Dataset entries
+--
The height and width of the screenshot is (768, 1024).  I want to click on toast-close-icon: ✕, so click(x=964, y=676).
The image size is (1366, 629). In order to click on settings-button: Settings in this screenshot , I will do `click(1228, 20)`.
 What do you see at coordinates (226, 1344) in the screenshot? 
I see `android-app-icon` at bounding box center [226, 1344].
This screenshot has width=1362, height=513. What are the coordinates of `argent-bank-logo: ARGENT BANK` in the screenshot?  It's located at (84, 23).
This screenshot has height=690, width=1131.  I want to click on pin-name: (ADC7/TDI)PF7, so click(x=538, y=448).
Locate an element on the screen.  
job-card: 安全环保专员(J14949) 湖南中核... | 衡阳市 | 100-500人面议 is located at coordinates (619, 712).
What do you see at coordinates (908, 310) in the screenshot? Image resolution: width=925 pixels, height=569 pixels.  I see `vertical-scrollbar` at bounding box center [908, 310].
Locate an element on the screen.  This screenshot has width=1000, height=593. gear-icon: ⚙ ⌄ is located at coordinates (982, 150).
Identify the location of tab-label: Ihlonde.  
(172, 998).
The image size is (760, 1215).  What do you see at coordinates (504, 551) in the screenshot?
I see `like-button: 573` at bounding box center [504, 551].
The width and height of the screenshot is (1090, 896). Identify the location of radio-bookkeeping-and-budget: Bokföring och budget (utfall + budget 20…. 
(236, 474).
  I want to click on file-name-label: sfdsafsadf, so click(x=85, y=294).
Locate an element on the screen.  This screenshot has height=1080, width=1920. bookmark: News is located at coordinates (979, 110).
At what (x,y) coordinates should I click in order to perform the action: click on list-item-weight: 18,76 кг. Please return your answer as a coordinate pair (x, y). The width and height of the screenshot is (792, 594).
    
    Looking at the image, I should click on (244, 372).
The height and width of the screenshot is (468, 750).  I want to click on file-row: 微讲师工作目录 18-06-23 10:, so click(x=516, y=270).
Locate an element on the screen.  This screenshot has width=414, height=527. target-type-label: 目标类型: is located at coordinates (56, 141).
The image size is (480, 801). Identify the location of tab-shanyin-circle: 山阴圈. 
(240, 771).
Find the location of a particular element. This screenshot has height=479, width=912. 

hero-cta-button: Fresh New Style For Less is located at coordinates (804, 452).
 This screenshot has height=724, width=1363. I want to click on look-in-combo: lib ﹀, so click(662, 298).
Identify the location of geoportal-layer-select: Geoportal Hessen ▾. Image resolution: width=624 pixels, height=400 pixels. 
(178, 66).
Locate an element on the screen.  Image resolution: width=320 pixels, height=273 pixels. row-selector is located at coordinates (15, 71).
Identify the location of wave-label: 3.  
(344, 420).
+--
## EXERCISE INSTRUCTIONS
Convert the lines above into a JSON list of strings, one string per line, leaving out blank lines.

## REPLY
[
  "The height and width of the screenshot is (768, 1024).  I want to click on toast-close-icon: ✕, so click(x=964, y=676).",
  "The image size is (1366, 629). In order to click on settings-button: Settings in this screenshot , I will do `click(1228, 20)`.",
  " What do you see at coordinates (226, 1344) in the screenshot? ",
  "I see `android-app-icon` at bounding box center [226, 1344].",
  "This screenshot has width=1362, height=513. What are the coordinates of `argent-bank-logo: ARGENT BANK` in the screenshot?  It's located at (84, 23).",
  "This screenshot has height=690, width=1131.  I want to click on pin-name: (ADC7/TDI)PF7, so click(x=538, y=448).",
  "Locate an element on the screen.  ",
  "job-card: 安全环保专员(J14949) 湖南中核... | 衡阳市 | 100-500人面议 is located at coordinates (619, 712).",
  "What do you see at coordinates (908, 310) in the screenshot? Image resolution: width=925 pixels, height=569 pixels.  I see `vertical-scrollbar` at bounding box center [908, 310].",
  "Locate an element on the screen.  This screenshot has width=1000, height=593. gear-icon: ⚙ ⌄ is located at coordinates (982, 150).",
  "Identify the location of tab-label: Ihlonde.  ",
  "(172, 998).",
  "The image size is (760, 1215).  What do you see at coordinates (504, 551) in the screenshot?",
  "I see `like-button: 573` at bounding box center [504, 551].",
  "The width and height of the screenshot is (1090, 896). Identify the location of radio-bookkeeping-and-budget: Bokföring och budget (utfall + budget 20…. ",
  "(236, 474).",
  "  I want to click on file-name-label: sfdsafsadf, so click(x=85, y=294).",
  "Locate an element on the screen.  This screenshot has height=1080, width=1920. bookmark: News is located at coordinates (979, 110).",
  "At what (x,y) coordinates should I click in order to perform the action: click on list-item-weight: 18,76 кг. Please return your answer as a coordinate pair (x, y). The width and height of the screenshot is (792, 594).",
  "    Looking at the image, I should click on (244, 372).",
  "The height and width of the screenshot is (468, 750).  I want to click on file-row: 微讲师工作目录 18-06-23 10:, so click(x=516, y=270).",
  "Locate an element on the screen.  This screenshot has width=414, height=527. target-type-label: 目标类型: is located at coordinates (56, 141).",
  "The image size is (480, 801). Identify the location of tab-shanyin-circle: 山阴圈. ",
  "(240, 771).",
  "Find the location of a particular element. This screenshot has height=479, width=912. ",
  "hero-cta-button: Fresh New Style For Less is located at coordinates (804, 452).",
  " This screenshot has height=724, width=1363. I want to click on look-in-combo: lib ﹀, so click(662, 298).",
  "Identify the location of geoportal-layer-select: Geoportal Hessen ▾. Image resolution: width=624 pixels, height=400 pixels. ",
  "(178, 66).",
  "Locate an element on the screen.  Image resolution: width=320 pixels, height=273 pixels. row-selector is located at coordinates (15, 71).",
  "Identify the location of wave-label: 3.  ",
  "(344, 420)."
]